[Source data]
__________
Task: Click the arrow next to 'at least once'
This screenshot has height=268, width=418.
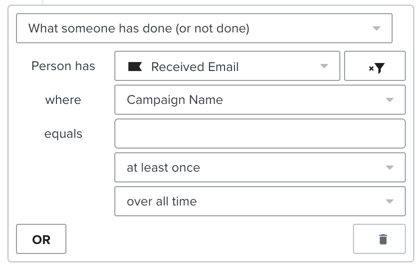Action: [389, 167]
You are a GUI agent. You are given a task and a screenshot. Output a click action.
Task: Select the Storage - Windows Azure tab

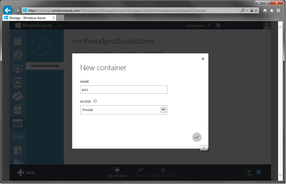click(x=25, y=18)
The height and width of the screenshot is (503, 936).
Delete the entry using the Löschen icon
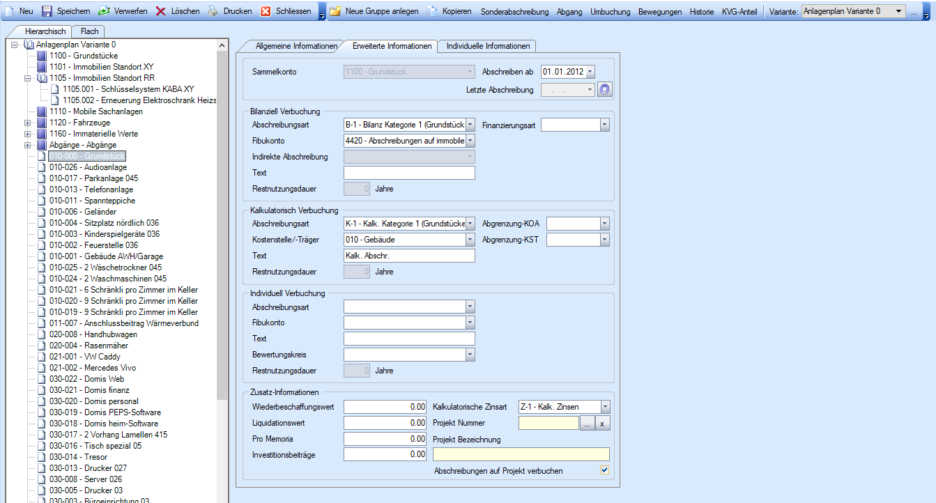tap(160, 11)
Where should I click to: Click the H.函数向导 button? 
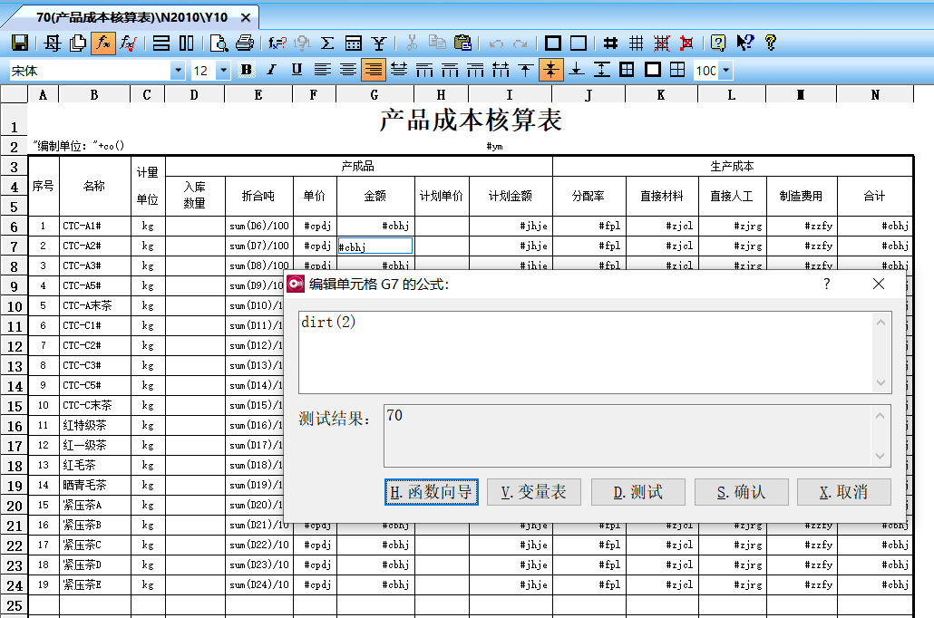click(431, 492)
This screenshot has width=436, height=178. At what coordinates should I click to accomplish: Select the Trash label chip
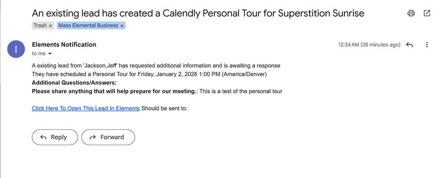click(x=40, y=25)
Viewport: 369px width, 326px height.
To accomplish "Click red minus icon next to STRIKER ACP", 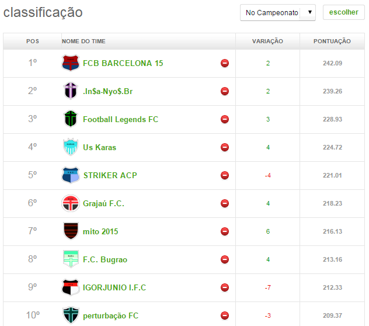I will 225,175.
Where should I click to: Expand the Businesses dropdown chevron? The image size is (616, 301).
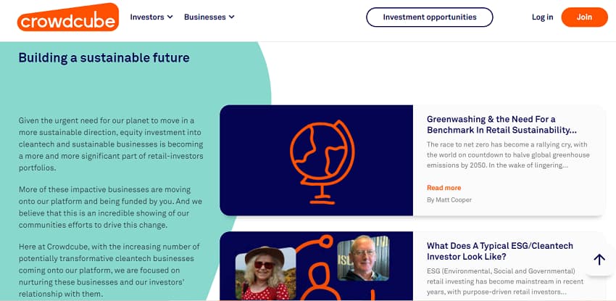(x=232, y=17)
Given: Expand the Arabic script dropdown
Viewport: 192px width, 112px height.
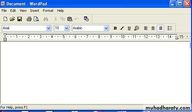Looking at the screenshot, I should point(106,28).
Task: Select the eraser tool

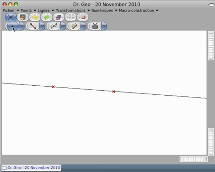Action: click(x=58, y=17)
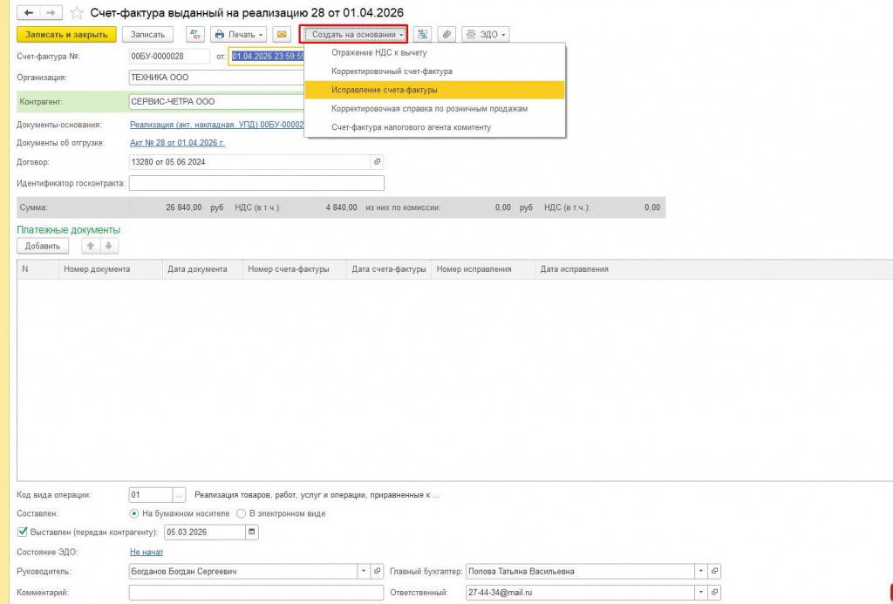Click the favorites star icon beside the title

pos(77,13)
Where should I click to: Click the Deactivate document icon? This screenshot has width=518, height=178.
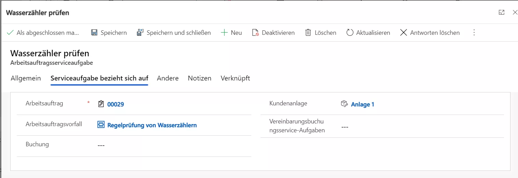tap(255, 33)
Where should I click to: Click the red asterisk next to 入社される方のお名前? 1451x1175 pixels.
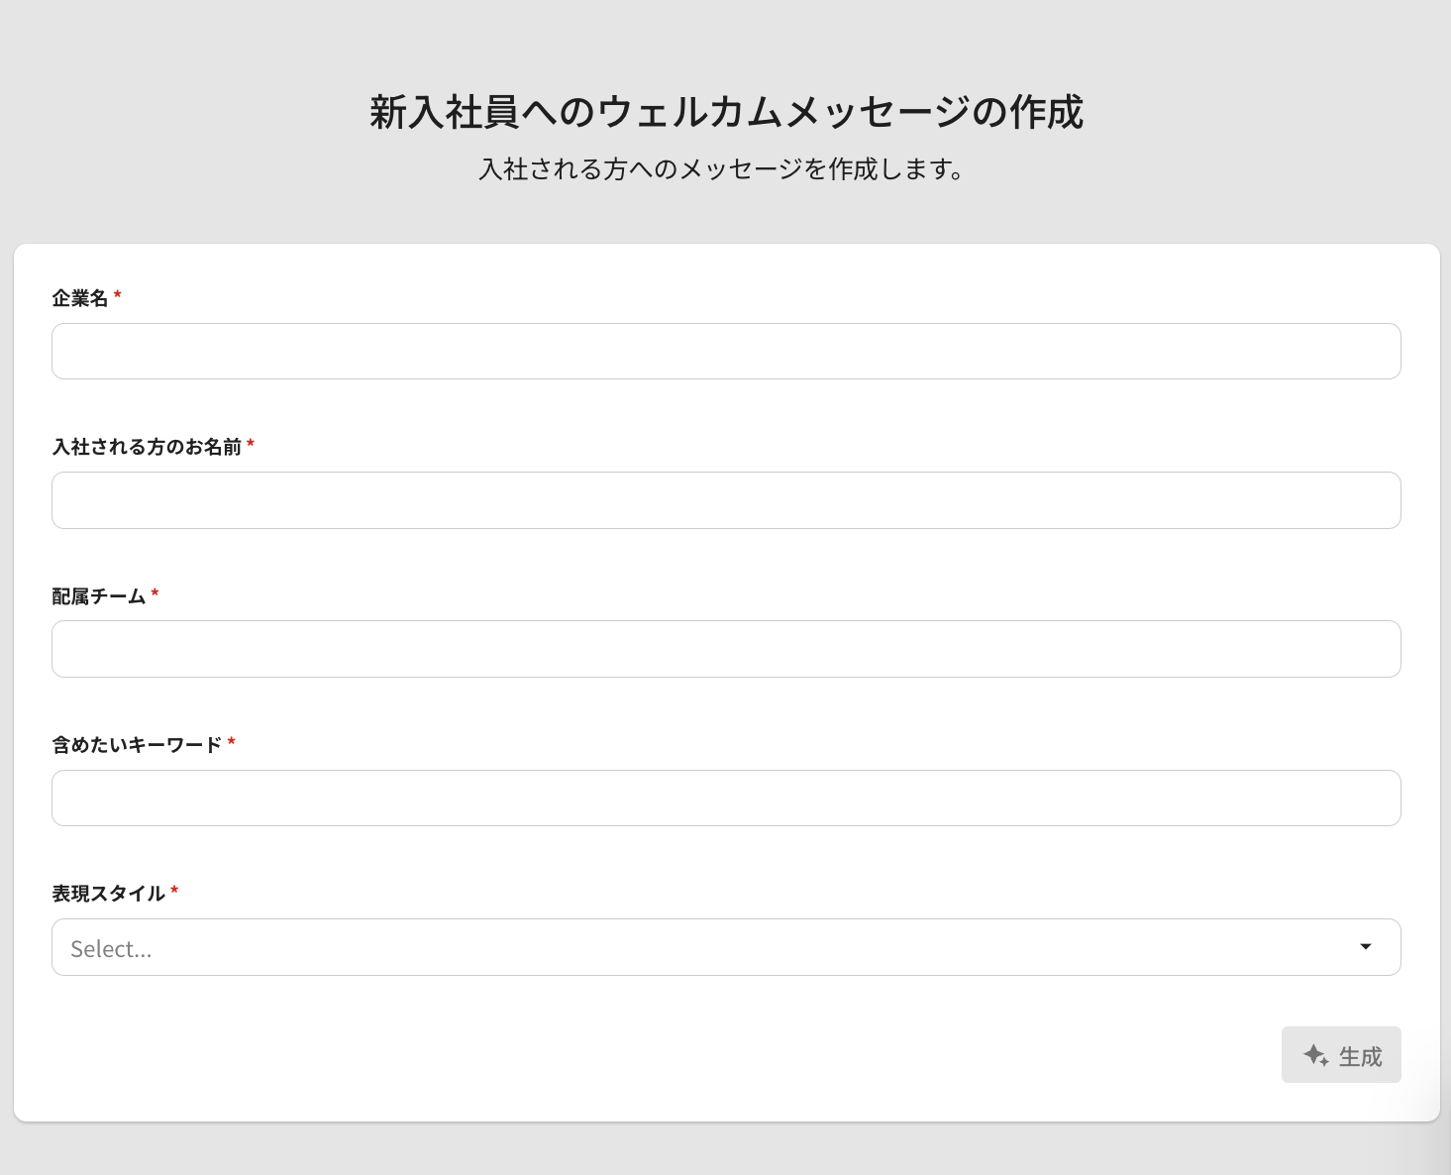[251, 445]
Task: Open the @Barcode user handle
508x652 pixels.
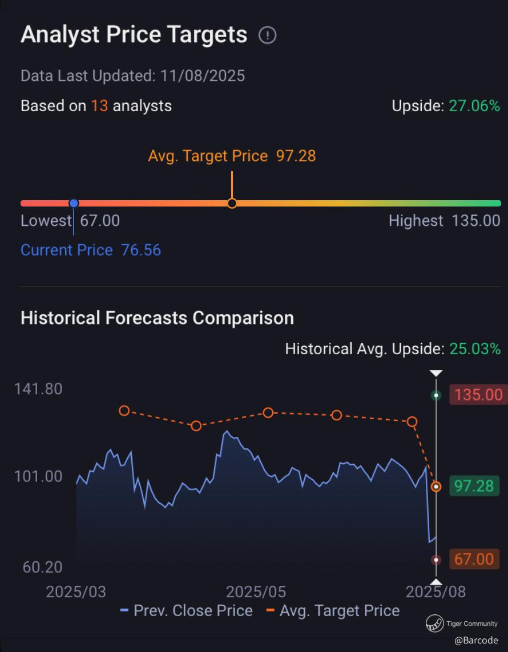Action: [476, 640]
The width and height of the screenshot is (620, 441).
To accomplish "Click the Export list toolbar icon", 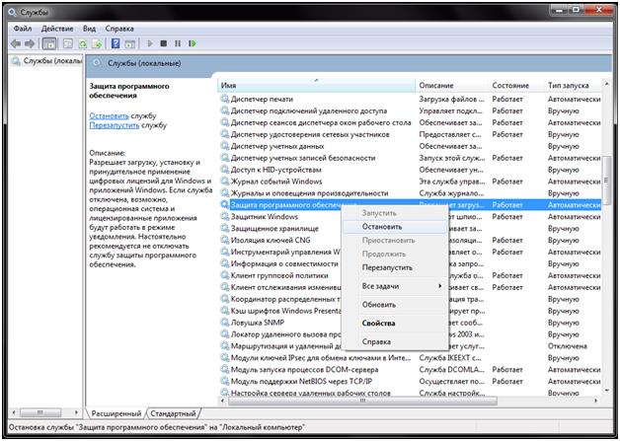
__________
> **The task**: Output only the stretch above from the line with "The height and" through the line with "Viewport: 369px width, 326px height.", reproduced exactly. Exclude pictures.

> **Response below**:
The height and width of the screenshot is (503, 936).
Delete the entry using the Löschen icon
tap(160, 11)
Where should I click to: Click the H.函数向导 button? 
click(431, 492)
This screenshot has width=436, height=178. At what coordinates should I click to accomplish: Select the Trash label chip
click(x=40, y=25)
Viewport: 369px width, 326px height.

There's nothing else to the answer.